__Required action__. Continue the forum thread on fixing the Stan "bfmi-low" warning, picking up right after its last sentence.

__Quoted passage__.
How can I solve "bfmi-low" problem?

ignacio · January 17, 2018, 2:21pm

When I fit a model I get the following warnings:

There were 4 chains where the estimated Bayesian Fraction of Missing Information was low. See
http://mc-stan.org/misc/warnings.html#bfmi-lowExamine the pairs() plot to diagnose sampling problems

I tried increasing the number of iterations to 5000, the warmup to 3000, the stepsize to 0.01 the adapt_delta to 0.99, and the max_treedepth to 18. Alas, the problem persists. This is my model:

data {
  int<lower=0> J;             // number of practices 
  real y[J];                  // estimated  effect
  int<lower=0> n[J];          // number of Medicare beneficiaries 
}

parameters {
  real mu;                    // mean for practice
  real<lower=0> nu;           // 
  real<lower=0> tau;          // sd between practices
  vector[J] eta;
}

transformed parameters {
  vector[J] theta; 
  vector<lower = 0>[J] sigma;
  theta = mu + tau * eta;
  for (j in 1:J) sigma[j] = nu/sqrt(n[j]);
}

model {
  eta ~ normal(0, 1);
  y ~ normal(theta, sigma);
}

and this is the pairs plot:

Capture

I have a few questions:

What can I learn about my model from this pairs plot?
Do you have any suggestions about how to solve the bfmi-low problem?
Is this a problem that can be ignored? The documentation says “…chains likely did not explore the posterior distribution efficiently”. This to me sounds like the algorithm was slow (inefficient) but ultimately got to where it needed to get.
What is the energy__ parameter and how do I plot it?

Bjoern · January 17, 2018, 3:43pm

Are you working via rstan in R? If so, I asked myself question 4 recently. The answer in R seems to be to use (assuming that your stanfit object is called “sfit”) something like the following:

param_tmp ← as.data.frame(extract(sfit, permuted=FALSE))
samppars_tmp ← get_sampler_params(sfit, inc_warmup = FALSE)
chain ← 1
param ← “tau”
plot(param_tmp[,paste(“chain:”,chain,“.”,param,sep=“”)],
samppars_tmp[[chain]][,“energy__”],
col=epcols[chain], pch=16, xlab=param, ylab=“Energy”, cex.lab=1.5)

I hope that’s helpeful.

The problem for solving a bfmi-low problem for me has usually been to somehow re-parameterize the model. Thus, have you also tried a centered parameterization? I.e. going directly for theta ~ normal(mu, tau); ? Or what if you assign some weakly informative priors to regularize the model a bit?

I believe Michael Betancourt commented on the severity of the diagnostic in a previous thread. He’s also got a paper on the topic on arXiv ([1604.00695] Diagnosing Suboptimal Cotangent Disintegrations in Hamiltonian Monte Carlo). After reading all this, I feel like it is a warning I should not ignore (but I’ve not run into a problem, yet, where I cannot get rid of it).

claudiofronterre · January 17, 2018, 4:00pm

If you are using R I have created an R function that allows you to obtain a nice pair plot that includes the energy.

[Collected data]
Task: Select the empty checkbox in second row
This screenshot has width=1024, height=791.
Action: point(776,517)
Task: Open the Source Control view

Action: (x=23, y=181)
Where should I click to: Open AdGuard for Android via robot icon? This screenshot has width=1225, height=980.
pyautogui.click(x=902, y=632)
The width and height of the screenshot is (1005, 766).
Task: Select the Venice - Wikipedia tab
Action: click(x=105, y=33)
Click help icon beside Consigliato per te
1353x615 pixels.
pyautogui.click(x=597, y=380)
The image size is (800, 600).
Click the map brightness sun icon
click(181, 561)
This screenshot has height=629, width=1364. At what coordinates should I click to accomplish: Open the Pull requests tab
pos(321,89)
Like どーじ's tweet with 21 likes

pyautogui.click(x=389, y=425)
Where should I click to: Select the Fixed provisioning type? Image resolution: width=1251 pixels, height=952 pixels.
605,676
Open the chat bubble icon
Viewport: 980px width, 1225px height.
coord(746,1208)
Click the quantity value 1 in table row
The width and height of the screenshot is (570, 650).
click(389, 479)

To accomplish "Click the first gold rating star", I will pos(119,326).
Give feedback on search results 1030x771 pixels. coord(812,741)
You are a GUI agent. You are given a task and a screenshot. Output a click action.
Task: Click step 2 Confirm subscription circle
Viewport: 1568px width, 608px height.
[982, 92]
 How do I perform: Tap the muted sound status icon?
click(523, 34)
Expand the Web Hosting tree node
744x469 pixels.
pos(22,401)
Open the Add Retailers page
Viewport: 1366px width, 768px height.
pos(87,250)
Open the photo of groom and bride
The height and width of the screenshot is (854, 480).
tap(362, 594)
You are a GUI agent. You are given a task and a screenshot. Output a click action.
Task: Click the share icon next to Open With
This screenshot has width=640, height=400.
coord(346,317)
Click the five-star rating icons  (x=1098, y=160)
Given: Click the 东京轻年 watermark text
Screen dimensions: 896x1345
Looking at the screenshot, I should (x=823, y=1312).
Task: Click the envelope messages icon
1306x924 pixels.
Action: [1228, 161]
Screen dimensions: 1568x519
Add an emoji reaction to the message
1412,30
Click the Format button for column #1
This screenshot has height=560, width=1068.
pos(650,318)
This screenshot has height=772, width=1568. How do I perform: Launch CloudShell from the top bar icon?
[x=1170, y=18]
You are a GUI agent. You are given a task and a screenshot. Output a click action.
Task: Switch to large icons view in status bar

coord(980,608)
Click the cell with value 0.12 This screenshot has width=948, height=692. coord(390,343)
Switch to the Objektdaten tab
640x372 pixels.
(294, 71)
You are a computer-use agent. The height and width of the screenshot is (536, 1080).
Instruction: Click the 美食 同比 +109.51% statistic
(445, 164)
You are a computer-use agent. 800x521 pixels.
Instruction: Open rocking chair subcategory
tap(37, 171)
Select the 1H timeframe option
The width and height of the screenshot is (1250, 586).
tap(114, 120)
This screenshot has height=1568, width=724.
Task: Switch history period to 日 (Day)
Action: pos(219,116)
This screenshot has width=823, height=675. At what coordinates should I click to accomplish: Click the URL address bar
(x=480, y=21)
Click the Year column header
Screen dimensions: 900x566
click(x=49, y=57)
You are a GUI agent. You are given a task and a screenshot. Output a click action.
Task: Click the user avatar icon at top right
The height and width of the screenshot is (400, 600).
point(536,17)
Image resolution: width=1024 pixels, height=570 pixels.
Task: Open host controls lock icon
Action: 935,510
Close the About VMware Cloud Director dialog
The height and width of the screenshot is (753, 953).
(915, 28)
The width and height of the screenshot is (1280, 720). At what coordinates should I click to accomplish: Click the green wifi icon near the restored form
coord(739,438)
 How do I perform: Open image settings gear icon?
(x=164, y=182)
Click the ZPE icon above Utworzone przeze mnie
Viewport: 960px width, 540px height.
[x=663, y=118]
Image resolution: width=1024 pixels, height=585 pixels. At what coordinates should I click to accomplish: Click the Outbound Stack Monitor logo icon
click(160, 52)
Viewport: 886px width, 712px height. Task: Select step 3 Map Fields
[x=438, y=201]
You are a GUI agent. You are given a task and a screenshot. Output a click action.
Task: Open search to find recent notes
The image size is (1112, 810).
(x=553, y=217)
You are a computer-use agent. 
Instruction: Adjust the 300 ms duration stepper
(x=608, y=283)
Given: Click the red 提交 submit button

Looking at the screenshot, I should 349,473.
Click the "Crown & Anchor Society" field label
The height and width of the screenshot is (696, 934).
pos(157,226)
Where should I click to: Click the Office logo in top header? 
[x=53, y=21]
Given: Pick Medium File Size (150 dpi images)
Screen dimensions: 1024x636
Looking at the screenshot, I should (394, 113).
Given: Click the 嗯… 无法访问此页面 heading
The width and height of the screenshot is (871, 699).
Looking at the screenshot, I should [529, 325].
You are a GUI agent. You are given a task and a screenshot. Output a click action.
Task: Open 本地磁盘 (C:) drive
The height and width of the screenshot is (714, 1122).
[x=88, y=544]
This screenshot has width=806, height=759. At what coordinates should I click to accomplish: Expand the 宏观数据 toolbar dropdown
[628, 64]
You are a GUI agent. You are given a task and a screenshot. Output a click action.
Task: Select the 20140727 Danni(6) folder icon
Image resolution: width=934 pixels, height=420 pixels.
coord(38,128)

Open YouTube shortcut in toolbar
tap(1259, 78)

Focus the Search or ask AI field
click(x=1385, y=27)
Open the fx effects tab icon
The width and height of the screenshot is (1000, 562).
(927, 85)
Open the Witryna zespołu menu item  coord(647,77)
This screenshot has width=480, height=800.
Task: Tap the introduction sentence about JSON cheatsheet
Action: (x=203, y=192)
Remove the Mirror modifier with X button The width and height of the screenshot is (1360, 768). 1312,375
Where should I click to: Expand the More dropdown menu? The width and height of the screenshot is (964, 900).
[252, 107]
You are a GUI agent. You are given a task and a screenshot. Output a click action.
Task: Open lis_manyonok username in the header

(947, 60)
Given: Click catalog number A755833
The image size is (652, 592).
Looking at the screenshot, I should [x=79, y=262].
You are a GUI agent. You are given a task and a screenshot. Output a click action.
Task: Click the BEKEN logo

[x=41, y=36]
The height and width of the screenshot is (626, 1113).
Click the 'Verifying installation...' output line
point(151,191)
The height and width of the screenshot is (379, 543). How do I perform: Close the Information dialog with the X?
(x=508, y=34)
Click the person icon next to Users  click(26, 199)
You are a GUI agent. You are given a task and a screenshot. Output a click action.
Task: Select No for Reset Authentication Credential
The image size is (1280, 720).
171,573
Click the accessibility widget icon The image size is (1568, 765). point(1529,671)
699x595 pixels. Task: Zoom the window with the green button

__Response to this task__.
pairs_stan <- function(chain, stan_model, pars) {
  energy <- as.matrix(sapply(get_sampler_params(stan_model, inc_warmup = F), 
                             function(x) x[,"energy__"]))
  pars <- extract(stan_model, pars = pars, permuted = F)
  df <- data.frame(energy[,chain], pars[,chain,])
  names(df)[1] <- "energy"
  GGally::ggpairs(df, title = paste0("Chain", chain), 
                  lower = list(continuous = GGally::wrap("points", alpha = 0.2)))                    
}

chain the chain that you want to plot
stan_model the stan fit object
pars a character vector containing the names of parameters that you want to plot together with energy

Please not that you will need to install the package GGally.

I hope you will find it useful.

Cheers,

Claudio

ignacio · January 17, 2018, 4:09pm

I think your function may have a bug. When i try to use it says:

Error in data.frame(energy[, x], pars[, x, ]) : object 'x' not found

ignacio · January 17, 2018, 4:11pm

Where do you define epcols?

avehtari · January 17, 2018, 4:16pm

You have weak identifiability of nu and tau and bimodal posterior.

Add priors for nu and tau.

I’m worried about the second mode not explored well enough, but then it’s possible that you don’t want that mode.

ignacio · January 17, 2018, 4:17pm

I just tried the following modification:

data {
  int<lower=0> J;             // number of practices 
  real y[J];                  // estimated  effect
  int<lower=0> n[J];          // number of Medicare beneficiaries 
}

parameters {
  real mu;                    // mean for practice
  real<lower=0> nu;           // 
  real<lower=0> tau;          // sd between practices
  vector[J] theta;
}

transformed parameters {
  vector<lower = 0>[J] sigma;
  for (j in 1:J) sigma[j] = nu/sqrt(n[j]);
}

model {
  theta ~ normal(mu, tau);
  y ~ normal(theta, sigma);
}

And I get the same warning:

There were 4 chains where the estimated Bayesian Fraction of Missing Information was low. See
http://mc-stan.org/misc/warnings.html#bfmi-lowExamine the pairs() plot to diagnose sampling problems

@Bjoern could you elaborate a bit more on your weakly informative priors suggestion? What do you have in mind?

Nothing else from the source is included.